Georgia Governor Brian P. Kemp has signed a bill that bans counties or municipal corporations from fining alarm companies for false alarms generated by a customer and through no fault of the alarm system’s contractor.
“We appreciate the support of Governor Kemp and lawmakers in supporting our industry and the millions of citizens and businesses we protect,” said John Loud, Vice President of Electronic Security Association (ESA) and President of LOUD Security Systems. “Lawmakers recognized that our industry has worked diligently with law enforcement leaders to develop and implement a Model Alarm Ordinance that significantly reduces the demand on police resources by penalizing individuals or businesses that cause false alarms primarily through user error.”
The introduction of the legislation follows a bitter three-year fight after the City of Sandy Springs passed a punitive ordinance that fined alarm companies. The city’s success in defending the legislation in court caused the legislature to act. Only one other Georgia city, Brookhaven, followed Sandy Springs’ lead.
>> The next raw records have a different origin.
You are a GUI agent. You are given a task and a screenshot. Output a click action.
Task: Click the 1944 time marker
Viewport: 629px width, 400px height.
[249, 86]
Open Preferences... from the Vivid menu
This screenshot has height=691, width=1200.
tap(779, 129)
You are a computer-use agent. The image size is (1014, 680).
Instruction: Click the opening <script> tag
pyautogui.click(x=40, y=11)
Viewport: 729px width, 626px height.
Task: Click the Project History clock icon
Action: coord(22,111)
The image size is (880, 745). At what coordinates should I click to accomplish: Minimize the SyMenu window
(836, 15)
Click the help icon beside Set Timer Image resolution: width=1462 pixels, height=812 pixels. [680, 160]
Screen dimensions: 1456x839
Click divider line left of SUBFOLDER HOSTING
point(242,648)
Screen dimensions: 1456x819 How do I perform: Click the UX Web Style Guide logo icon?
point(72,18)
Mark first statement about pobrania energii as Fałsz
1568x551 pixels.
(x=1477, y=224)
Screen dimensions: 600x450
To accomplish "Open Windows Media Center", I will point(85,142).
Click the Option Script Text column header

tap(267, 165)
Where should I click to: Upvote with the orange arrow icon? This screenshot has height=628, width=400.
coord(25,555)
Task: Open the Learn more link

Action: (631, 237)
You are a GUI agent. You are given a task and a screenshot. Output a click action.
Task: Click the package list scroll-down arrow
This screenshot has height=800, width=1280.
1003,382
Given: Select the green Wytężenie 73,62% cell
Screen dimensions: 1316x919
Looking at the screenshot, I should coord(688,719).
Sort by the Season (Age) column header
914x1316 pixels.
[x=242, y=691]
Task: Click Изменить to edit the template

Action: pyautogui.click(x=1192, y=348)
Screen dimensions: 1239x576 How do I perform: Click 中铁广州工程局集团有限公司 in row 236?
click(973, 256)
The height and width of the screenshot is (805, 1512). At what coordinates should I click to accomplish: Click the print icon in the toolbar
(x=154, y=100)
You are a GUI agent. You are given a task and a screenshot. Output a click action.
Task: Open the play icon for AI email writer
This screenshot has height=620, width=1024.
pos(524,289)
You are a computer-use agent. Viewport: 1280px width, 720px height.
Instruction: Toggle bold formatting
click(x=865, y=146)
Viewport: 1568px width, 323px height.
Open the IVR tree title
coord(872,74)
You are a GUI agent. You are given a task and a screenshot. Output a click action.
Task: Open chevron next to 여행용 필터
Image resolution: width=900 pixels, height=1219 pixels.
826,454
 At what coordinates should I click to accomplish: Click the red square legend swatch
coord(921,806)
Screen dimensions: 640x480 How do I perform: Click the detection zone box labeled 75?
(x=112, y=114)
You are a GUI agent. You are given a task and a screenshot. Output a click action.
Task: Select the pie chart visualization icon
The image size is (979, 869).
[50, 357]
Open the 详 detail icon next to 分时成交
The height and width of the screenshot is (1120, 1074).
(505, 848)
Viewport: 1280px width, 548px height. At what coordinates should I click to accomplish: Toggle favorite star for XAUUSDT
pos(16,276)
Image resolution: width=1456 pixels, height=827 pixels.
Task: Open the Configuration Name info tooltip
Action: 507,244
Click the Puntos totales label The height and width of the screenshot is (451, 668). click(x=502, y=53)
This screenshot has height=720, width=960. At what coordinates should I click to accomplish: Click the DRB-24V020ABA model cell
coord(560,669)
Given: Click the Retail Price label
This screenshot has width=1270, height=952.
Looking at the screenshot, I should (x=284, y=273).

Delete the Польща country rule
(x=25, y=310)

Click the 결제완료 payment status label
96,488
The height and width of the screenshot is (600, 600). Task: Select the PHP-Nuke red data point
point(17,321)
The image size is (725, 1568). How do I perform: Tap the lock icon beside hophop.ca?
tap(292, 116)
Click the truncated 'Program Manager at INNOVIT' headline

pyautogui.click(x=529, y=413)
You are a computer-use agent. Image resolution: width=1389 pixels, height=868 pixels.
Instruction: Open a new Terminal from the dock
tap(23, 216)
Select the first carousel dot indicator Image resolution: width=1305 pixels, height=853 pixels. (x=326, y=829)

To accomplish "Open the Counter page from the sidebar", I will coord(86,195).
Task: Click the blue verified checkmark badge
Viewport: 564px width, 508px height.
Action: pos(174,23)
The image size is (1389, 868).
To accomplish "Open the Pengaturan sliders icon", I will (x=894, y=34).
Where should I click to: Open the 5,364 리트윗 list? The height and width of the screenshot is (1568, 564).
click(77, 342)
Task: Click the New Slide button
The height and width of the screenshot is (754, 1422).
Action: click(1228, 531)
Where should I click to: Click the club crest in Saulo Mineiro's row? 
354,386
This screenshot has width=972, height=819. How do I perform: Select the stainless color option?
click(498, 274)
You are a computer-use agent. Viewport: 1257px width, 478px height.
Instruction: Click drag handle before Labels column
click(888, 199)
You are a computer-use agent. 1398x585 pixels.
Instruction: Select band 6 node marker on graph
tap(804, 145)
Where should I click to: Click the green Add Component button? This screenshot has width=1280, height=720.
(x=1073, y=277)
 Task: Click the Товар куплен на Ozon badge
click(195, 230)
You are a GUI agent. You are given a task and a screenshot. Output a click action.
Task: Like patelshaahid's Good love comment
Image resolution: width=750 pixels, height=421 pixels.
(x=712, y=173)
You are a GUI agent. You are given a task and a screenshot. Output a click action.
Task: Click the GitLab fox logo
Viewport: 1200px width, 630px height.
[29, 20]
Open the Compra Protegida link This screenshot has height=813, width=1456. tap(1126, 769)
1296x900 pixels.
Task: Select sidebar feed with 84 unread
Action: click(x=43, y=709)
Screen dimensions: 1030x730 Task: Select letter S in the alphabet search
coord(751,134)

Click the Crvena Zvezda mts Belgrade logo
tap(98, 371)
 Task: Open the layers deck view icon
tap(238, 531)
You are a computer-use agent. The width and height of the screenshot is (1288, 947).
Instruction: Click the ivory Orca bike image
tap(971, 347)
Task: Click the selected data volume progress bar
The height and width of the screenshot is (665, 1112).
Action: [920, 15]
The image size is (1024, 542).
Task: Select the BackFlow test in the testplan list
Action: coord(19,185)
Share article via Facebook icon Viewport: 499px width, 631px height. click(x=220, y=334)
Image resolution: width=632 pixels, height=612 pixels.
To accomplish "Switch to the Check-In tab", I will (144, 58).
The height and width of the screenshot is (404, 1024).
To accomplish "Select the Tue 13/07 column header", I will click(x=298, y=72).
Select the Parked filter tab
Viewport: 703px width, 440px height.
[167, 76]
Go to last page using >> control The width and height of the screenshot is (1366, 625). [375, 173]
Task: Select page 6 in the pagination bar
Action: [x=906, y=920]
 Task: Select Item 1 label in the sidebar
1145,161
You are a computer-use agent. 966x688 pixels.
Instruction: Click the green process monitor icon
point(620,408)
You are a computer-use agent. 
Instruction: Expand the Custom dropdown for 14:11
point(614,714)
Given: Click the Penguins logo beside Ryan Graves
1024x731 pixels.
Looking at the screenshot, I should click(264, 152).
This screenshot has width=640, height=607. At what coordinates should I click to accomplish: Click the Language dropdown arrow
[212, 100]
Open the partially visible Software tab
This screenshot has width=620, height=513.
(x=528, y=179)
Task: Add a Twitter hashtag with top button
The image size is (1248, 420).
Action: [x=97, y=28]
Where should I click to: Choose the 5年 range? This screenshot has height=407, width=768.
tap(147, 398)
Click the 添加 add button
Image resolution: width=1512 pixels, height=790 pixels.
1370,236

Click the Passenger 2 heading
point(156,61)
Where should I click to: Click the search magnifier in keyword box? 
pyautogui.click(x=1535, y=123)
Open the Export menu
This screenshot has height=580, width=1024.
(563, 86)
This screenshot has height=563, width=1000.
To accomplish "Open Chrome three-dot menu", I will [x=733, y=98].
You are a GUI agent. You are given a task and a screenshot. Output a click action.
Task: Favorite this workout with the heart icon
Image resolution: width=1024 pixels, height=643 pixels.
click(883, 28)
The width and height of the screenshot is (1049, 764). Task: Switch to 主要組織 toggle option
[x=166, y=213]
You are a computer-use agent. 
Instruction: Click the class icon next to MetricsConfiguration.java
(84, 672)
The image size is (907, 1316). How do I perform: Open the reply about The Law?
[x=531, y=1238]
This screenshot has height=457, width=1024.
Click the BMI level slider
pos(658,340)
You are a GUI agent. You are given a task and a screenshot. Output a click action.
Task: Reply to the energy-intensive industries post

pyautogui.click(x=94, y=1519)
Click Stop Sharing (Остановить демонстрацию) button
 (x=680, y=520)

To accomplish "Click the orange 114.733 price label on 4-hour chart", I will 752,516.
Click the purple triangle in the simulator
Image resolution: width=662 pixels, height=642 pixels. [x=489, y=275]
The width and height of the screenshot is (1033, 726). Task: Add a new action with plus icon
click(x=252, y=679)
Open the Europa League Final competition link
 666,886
A number of other states have passed bills similar to the Georgia bill in recent years including California, Florida, New Jersey, Texas, Tennessee and Iowa.
“The model ordinance, which fines alarm users, obtains an average 60% reduction in false dispatches and impacts those causing most of the problems. In fact, 85% of alarm systems generate no calls to the police in any given year,” Said Stan Martin, Executive Director of the Security Industry Alarm Coalition (SIAC).
Under the law companies are responsible for false alarms they cause due to faulty equipment or installation or failure to use a mandated system requiring two calls to an alarm site before notifying police.
“Common sense prevailed,” said Loud. “Our industry stands ready to work with any community that wishes to reduce unnecessary dispatches with a proven model and experts ready to assist.”